Under the Companies Act 2006, private companies may pass directors' resolutions by written consent without holding a formal board meeting, provided all eligible directors sign. Public companies (PLCs) generally must hold a formal board meeting. The Companies Act also requires that authority delegated to an officer not exceed what is permitted under the company's articles of association — check the articles before defining the scope of authority. Third parties dealing with a UK company are generally entitled to rely on apparent authority under the indoor management rule.

European Union

Requirements for board resolutions vary significantly across EU member states. German GmbH and AG companies follow strict procedural rules under the GmbHG and AktG respectively, and resolutions for material contracts may require shareholder involvement. French SAS structures give considerable flexibility to set authority rules in the statuts, but counterparties often require certified extracts. GDPR-related data processing agreements typically require documented board awareness.

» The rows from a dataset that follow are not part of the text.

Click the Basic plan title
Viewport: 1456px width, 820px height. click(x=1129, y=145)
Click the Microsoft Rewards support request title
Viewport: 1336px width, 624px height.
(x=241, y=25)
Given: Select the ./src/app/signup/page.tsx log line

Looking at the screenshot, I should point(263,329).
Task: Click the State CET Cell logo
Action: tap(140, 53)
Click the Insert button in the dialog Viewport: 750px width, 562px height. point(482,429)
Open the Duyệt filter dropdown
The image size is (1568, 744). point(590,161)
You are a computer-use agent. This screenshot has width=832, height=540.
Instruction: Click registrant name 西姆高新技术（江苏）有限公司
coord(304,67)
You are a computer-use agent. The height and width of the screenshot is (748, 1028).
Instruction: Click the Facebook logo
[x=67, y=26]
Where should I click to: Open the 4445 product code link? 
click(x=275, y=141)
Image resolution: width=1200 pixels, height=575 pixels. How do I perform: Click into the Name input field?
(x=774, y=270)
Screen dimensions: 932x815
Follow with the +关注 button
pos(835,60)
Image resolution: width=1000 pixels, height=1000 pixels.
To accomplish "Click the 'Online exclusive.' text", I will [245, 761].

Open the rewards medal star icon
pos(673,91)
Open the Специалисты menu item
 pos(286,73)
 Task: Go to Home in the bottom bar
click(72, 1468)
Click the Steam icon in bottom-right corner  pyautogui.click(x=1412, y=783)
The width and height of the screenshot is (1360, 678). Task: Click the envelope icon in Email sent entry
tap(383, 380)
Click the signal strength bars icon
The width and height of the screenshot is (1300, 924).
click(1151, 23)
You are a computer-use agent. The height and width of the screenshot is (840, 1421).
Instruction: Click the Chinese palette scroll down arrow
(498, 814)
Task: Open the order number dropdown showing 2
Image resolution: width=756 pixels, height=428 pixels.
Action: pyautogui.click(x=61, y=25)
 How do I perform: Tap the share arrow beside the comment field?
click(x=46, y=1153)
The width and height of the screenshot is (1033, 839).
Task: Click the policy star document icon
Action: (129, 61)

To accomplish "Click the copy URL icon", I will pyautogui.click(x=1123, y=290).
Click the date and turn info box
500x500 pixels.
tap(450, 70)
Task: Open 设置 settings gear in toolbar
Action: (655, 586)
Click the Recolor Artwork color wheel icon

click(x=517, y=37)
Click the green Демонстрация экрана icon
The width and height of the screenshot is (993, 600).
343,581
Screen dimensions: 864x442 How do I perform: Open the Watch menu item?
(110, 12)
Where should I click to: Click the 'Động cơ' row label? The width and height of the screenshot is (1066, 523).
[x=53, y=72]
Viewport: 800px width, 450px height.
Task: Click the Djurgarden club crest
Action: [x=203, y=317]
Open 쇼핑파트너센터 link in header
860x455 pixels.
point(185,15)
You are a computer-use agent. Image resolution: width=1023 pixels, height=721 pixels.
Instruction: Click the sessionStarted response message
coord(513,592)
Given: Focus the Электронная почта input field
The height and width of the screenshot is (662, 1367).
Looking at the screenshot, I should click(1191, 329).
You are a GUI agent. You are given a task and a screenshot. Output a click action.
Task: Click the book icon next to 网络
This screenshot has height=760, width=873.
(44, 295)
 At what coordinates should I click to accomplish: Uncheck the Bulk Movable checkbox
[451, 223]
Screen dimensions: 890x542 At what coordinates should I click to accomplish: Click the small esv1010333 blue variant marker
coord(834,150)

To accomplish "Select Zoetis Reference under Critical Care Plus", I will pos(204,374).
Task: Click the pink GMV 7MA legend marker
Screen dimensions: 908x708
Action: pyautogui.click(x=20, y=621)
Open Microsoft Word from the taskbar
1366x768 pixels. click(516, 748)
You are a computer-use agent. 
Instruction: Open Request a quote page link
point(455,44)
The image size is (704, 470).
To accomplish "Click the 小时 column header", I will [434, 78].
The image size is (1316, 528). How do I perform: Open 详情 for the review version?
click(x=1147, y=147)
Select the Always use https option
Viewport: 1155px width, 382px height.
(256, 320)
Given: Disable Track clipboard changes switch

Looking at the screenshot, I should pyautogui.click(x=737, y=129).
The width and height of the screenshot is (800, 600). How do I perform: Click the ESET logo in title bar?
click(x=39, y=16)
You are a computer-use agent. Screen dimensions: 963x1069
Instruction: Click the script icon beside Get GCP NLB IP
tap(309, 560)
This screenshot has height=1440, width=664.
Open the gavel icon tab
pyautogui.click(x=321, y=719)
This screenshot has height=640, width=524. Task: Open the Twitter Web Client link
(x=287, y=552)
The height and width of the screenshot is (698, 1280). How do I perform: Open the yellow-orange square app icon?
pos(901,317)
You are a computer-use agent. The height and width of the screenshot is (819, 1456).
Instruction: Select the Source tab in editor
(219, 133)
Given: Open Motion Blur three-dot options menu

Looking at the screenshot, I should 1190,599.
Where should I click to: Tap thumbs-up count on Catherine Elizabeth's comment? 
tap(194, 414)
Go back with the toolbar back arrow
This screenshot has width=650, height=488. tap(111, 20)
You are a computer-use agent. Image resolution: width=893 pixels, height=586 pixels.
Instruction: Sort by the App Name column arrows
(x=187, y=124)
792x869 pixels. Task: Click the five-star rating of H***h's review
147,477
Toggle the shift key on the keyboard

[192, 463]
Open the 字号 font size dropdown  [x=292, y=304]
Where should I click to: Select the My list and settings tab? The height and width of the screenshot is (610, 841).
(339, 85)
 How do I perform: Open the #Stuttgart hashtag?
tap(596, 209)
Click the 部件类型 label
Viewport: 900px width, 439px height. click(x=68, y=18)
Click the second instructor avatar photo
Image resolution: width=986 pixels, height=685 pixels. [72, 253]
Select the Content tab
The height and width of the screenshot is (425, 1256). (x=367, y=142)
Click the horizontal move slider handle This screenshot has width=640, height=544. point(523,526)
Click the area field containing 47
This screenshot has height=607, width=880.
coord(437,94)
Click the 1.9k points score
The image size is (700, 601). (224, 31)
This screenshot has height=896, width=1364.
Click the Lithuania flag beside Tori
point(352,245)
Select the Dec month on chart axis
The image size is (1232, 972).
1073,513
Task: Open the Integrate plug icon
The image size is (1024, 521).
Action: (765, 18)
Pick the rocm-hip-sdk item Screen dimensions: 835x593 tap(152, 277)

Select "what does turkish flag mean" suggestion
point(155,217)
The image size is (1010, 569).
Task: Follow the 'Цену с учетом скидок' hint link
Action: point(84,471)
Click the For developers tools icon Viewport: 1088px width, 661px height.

For cross-border negotiations within the EU, have local counsel confirm the form of resolution required in the counterparty's jurisdiction.

Template vs lawyer — what fits your deal?

PathBest forCostTime
Use the templateStandard contract negotiations for domestic deals where the officer's authority is clear and contract value is below $500,000Free15–30 minutes
Template + legal reviewMaterial contracts, cross-border negotiations, or situations where loan covenants or investor agreements may restrict negotiating authority$200–$5001–2 days
Custom draftedHigh-value or complex negotiations involving regulated industries, foreign counterparties, or board authority that is unclear under the company's governing documents$800–$2,500+3–7 days

Glossary

Board Resolution
A formal written record of a decision made by a company's board of directors, which creates an official and enforceable corporate act.
Quorum
The minimum number of board members who must be present at a meeting for the board's decisions to be legally valid, as set by the company's bylaws or applicable corporate statute.
Delegated Authority
The formal grant of decision-making power from the board to a named officer or agent, defining what actions that person may take on the company's behalf.
Ultra Vires
Latin for 'beyond the powers' — an act taken by an officer or director outside the scope of authority granted by the board or the corporate charter, which may be void or voidable.
Ratification
A board's formal approval of an act already performed by an officer or agent, giving it retroactive legal effect as if the board had authorized it in advance.
Corporate Secretary
The officer responsible for maintaining corporate records, certifying board resolutions, and ensuring compliance with governance procedures.
Authorized Signatory
A person formally designated by the board to sign documents, execute agreements, or take specific actions that bind the corporation.
Recital
An introductory clause in a resolution or agreement that states the background facts and purpose, typically beginning with 'WHEREAS' — it informs but does not itself create obligations.
Scope of Authority
The defined boundaries — financial limits, subject matter, counterparty, or time frame — within which a delegated negotiator is permitted to act.
Incumbent Officer
A person currently holding a named corporate office (e.g., CEO, CFO) at the time the resolution is passed, whose authority under the resolution ceases if they vacate the role.